SENATOR BALL, ARC OF WESTCHESTER AND OTHERS CALL TO AVOID MASSIVE FUNDING CUTS FOR DEVELOPMENTAL DISABILITIES
*** MEDIA ADVISORY***
***Friday, March 8th at 3:00 PM***
Brewster, N.Y. – (3/05/13) – Senator Greg Ball (R,C,I – Patterson) will be hosting a press conference on Friday afternoon to urge Governor Andrew Cuomo and the Legislature to avoid a massive reduction in funding for programs and services to people with developmental disabilities.
The proposed state budget plans to cut funding to the Office of People with Developmental Disabilities (OPWDD) by 6% across the board, a $240 million cut or ($120 million state share). The cut means a $2.2 million cut to Arc of Westchester and a $1.2 million cut to Arc of Putnam.
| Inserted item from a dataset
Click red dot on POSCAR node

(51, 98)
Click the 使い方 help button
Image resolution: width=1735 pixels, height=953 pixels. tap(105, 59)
“We should not and cannot be balancing the state budget on the backs of our most vulnerable population,” said Senator Greg Ball. “In a time when these services are needed and being used more than ever we should be increasing the funding and not slashing it.”
Over the past two years, the Arc of Westchester, the oldest and largest agency in Westchester County that serves children and adults who have developmental disabilities and their families, has been cut over $3 Million. The current proposed 6% project cut would remove another $2.2 Million from their budget. While Arc of Westchester has received over 9% in cuts, the number of people they serve has increased by 12%.
The Executive Director of the Arc of Westchester, Richard Swierat, said that a 6% cut would be detrimental for the growing population that relies on their services.
“The lives of our loved ones are at stake. Residential, day programs and teenage transitional programs are among those at risk of being impacted in the near future,” said Swierat in a letter. “In a time when demand for our services is on the rise – with increased autism diagnoses, expanded life expectancy and more families than ever turning to us for our life-transforming assistance – we cannot allow our government’s commitment to people with developmental disabilities to be weakened.”
“A $1.2 million cut to Putnam ARC is devastating to our programs,” said PARC Executive Director Susan Limongello. “Over the past three years, Putnam ARC has taken over $1 million in cuts. These newest cuts will directly impact the staff members who provide critical services to children and adults with developmental disabilities. We are anticipating reducing our workforce which will put the most vulnerable Putnam County residents at risk. These cuts could also have a life-changing impact for families who depend on Putnam ARC for vital programs and services.”
The cuts will become effective April 1, 2013, if passed by the New York State Legislature – putting programs that support people with developmental disabilities statewide in immediate jeopardy.
“New York State touts itself as the model of progressive government. It is time it proves it, by restoring these unprecedented cuts for New Yorkers with developmental disabilities,” said Senator Greg Ball’s Special Needs Advisory Council Chair Terry Pirraglia. “Our family members lives should not be put at risk in order to balance the budget. The safety and quality of life of New Yorkers with developmental disabilities should be the true bottom line.”
The Chief Executive Officer of Ability Beyond Disability, Tom Fanning said, “a 6% cut would be absolutely devastating. Quality of service and even basic health and safety will be compromised with a cut of this magnitude.”
What: Ball and Westchester Arc urge legislature to avoid 6% cuts
Who: Senator Greg Ball, Arc of Westchester, Putnam ARC, Leake and Watts, YAI, Westchester Jewish Community Services, WIHD, Cardinal McCloskey Services, Opengate, Richmond Community Services, Community Based Services, Community Living Corporation, CP Westchester, Hudson Valley Region- Self Advocacy Association of NY, Abbott House, IAHD NY, Ability Beyond Disability and others.
When: Friday, March 8th at 3pm
Where: Arc of Westchester, 265 Saw Mill River Road, Hawthorne, NY.